Document:

My mom has been the other woman for almost 30 years...
TINABELLE928 - Mar 12 2015 at 21:06
I am having a hard time trying to sort out my feelings regarding my mother, who is in her early 60's and has an ongoing relationship with my father, who has been married for over 40 years. A little back story on the situation...
When my mother was young she married out of high school to a man in the Navy. Together they moved to Spain and had two children, my older brother and sister. After 11 years of them being married, my mom found out that her husband had cheated on her and got another woman pregnant. My mother divorced this man, the pain of the infidelity too much to handle.
About 5 years after divorcing, she met my father. After two years of dating, she got pregnant with me. Between when they met and when I was born, my aunt had her suspicions about my father. My mother had never met his family, been to his house, work etc. Something seemed "fishy". So my aunt hired a private investigator who revealed that my father was married with 5 children! Thinking my mother would leave, they presented her with this information. Not only did she not discontinue the relationship, but 2 years later, she gets pregnant again with his baby!! The whole while long, she has to chase him for child support while living off of her retired mother who had a home where she was living rent free. Apparently, when my mother filed for child support through the courts and he was sent paperwork, his children saw the papers and showed them to their mother (who doesn't read/speak English). Being from a traditional Catholic upbringing, she did not divorce him, she continued taking care of him the way she thought she should.

Instructions:
(A) In the post, who hired the private investigator?
(B) Write out the part of the post between "TINABELLE928 - Mar" and "much to handle.", inclusive, replacing "mother" with "mum".

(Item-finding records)
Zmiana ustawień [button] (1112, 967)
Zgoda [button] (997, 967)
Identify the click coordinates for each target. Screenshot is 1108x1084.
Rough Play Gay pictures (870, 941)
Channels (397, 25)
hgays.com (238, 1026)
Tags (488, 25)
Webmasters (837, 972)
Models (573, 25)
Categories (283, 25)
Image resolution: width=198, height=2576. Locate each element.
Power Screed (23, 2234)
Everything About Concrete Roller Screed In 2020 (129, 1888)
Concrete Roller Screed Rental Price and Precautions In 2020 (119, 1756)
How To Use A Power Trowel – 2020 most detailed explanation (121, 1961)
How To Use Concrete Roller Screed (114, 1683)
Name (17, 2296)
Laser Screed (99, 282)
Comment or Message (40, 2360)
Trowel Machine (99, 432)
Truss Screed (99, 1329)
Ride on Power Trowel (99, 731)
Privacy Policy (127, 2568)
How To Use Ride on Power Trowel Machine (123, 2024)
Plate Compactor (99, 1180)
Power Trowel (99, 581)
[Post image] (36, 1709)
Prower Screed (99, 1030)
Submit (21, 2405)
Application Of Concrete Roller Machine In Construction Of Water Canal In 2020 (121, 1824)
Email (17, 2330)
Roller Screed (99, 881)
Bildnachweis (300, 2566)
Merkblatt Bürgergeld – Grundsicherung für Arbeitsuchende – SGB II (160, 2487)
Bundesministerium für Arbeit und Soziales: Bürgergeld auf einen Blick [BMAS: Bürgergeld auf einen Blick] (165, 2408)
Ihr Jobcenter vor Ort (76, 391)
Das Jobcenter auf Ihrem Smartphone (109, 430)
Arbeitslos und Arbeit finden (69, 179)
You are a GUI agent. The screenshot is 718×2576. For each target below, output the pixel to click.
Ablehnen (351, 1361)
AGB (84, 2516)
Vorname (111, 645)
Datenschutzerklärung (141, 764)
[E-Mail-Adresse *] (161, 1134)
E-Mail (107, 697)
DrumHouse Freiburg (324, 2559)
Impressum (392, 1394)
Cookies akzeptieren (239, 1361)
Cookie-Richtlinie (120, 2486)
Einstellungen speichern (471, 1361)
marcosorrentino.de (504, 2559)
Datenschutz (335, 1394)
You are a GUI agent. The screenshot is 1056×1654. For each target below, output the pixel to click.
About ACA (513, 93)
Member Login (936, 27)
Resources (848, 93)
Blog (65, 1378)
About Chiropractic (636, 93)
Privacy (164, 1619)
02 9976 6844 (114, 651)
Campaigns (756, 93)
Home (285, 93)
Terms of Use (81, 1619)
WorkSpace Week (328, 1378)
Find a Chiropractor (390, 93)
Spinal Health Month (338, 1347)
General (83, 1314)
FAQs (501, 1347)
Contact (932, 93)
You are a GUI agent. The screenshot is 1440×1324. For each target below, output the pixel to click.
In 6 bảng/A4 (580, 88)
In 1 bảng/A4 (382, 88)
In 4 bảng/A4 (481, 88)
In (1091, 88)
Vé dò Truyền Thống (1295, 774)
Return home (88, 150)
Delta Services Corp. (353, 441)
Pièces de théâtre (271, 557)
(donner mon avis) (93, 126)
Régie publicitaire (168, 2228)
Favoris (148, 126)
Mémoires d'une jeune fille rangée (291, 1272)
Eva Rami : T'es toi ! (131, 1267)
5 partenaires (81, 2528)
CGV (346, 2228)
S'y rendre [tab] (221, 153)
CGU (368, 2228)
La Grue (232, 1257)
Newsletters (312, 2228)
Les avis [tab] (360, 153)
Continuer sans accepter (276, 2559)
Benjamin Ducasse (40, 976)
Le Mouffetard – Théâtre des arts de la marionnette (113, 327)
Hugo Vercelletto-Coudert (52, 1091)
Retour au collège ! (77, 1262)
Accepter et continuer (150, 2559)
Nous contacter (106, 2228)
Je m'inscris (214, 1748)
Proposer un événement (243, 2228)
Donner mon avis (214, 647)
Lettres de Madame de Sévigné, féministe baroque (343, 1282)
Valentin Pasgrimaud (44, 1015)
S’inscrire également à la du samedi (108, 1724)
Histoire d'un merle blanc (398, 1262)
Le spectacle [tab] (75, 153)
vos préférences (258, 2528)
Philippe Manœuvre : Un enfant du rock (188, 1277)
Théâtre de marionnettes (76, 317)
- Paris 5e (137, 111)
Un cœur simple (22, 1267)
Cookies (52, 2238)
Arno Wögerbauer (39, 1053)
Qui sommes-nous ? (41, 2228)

Correct answers:
(A) The narrator's aunt hired the private investigator.

(B)
TINABELLE928 - Mar 12 2015 at 21:06
I am having a hard time trying to sort out my feelings regarding my mum, who is in her early 60's and has an ongoing relationship with my father, who has been married for over 40 years. A little back story on the situation...
When my mum was young she married out of high school to a man in the Navy. Together they moved to Spain and had two children, my older brother and sister. After 11 years of them being married, my mom found out that her husband had cheated on her and got another woman pregnant. My mum divorced this man, the pain of the infidelity too much to handle.